Bojan Kovačević

Personal information
- Date of birth: 22 May 2004 (age 22)
- Place of birth: Užice, Serbia and Montenegro
- Height: 1.93 m (6 ft 4 in)
- Position: Defender

Team information
- Current team: Cádiz
- Number: 14

Youth career
- –2019: Partizan
- 2019–2021: Čukarički

Senior career*
- Years: Team / Apps / (Gls)
- 2021–2024: Čukarički / 34 / (1)
- 2024–2025: Partizan / 15 / (1)
- 2024–2025: → Cádiz (loan) / 27 / (0)
- 2025–: Cádiz / 28 / (0)

International career^{‡}
- 2020: Serbia U17 / 3 / (0)
- 2021: Serbia U18 / 2 / (0)
- 2021–2023: Serbia U19 / 13 / (1)
- 2024–: Serbia U21 / 2 / (0)

= Bojan Kovačević =

Serbian footballer

Bojan Kovačević (Бојан Ковачевић; born 22 May 2004) is a Serbian professional footballer who plays as a defender for Spanish club Cádiz.

==Club career==
Kovačević joined Čukarički in 2019 from FK Partizan. In June 2021 he signed his first professional contract. On 18 September 2021 Kovačević made his official senior debut for Čukarički in a match against Spartak Subotica. On 17 July 2022 Kovačević signed a new four-year contract with Čukarički.

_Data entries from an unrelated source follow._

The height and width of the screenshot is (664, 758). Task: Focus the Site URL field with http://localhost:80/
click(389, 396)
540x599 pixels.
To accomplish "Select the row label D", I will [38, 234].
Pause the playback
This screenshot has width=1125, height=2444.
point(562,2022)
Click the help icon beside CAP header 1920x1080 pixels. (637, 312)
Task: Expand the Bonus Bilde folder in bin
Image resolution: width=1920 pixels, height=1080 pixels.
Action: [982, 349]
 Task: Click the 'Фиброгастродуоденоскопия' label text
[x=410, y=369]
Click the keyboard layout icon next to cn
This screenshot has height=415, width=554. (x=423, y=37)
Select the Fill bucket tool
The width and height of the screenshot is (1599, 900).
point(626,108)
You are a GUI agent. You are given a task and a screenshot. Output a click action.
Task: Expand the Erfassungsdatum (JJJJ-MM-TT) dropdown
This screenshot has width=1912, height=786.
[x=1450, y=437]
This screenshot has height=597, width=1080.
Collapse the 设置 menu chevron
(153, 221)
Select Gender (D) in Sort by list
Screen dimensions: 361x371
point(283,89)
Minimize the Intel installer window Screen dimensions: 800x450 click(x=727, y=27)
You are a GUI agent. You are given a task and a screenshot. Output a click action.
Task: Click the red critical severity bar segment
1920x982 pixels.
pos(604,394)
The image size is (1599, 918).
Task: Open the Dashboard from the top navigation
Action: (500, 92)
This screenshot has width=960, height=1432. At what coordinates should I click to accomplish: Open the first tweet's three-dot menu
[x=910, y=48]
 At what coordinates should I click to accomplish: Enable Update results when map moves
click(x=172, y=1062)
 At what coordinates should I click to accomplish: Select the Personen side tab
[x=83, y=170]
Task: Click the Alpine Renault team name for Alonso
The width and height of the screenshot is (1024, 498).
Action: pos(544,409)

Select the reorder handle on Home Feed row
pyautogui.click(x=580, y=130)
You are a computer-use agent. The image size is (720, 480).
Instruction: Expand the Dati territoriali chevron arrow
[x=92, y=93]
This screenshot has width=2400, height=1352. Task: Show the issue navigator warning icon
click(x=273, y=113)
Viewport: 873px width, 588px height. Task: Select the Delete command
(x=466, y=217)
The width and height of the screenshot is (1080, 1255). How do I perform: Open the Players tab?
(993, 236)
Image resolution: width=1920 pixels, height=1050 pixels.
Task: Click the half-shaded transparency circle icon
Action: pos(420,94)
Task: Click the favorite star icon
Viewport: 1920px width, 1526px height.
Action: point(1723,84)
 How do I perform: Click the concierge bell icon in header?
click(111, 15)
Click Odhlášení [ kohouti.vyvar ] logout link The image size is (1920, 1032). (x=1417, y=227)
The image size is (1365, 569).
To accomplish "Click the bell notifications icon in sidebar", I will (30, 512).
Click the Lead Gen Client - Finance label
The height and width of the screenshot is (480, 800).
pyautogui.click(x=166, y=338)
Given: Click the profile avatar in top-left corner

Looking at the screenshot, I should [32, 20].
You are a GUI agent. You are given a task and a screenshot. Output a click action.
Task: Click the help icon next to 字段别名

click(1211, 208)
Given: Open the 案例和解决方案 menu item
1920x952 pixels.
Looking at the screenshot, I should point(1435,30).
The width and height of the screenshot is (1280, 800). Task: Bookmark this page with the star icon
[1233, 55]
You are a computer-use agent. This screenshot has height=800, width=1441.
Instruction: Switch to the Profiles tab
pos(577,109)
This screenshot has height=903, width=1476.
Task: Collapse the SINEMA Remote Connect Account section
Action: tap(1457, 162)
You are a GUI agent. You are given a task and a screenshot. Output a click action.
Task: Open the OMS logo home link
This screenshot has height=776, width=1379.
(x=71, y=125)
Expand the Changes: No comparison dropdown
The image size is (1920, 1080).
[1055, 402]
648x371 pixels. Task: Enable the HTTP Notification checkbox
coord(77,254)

On 26 August 2024, Kovačević was loaned to Spanish Segunda División side Cádiz. On 20 June of the following year, he signed a permanent four-year contract with the club.

==International career==
Kovačević has played internationally for Serbia at under-17, under-18 and under-19 levels.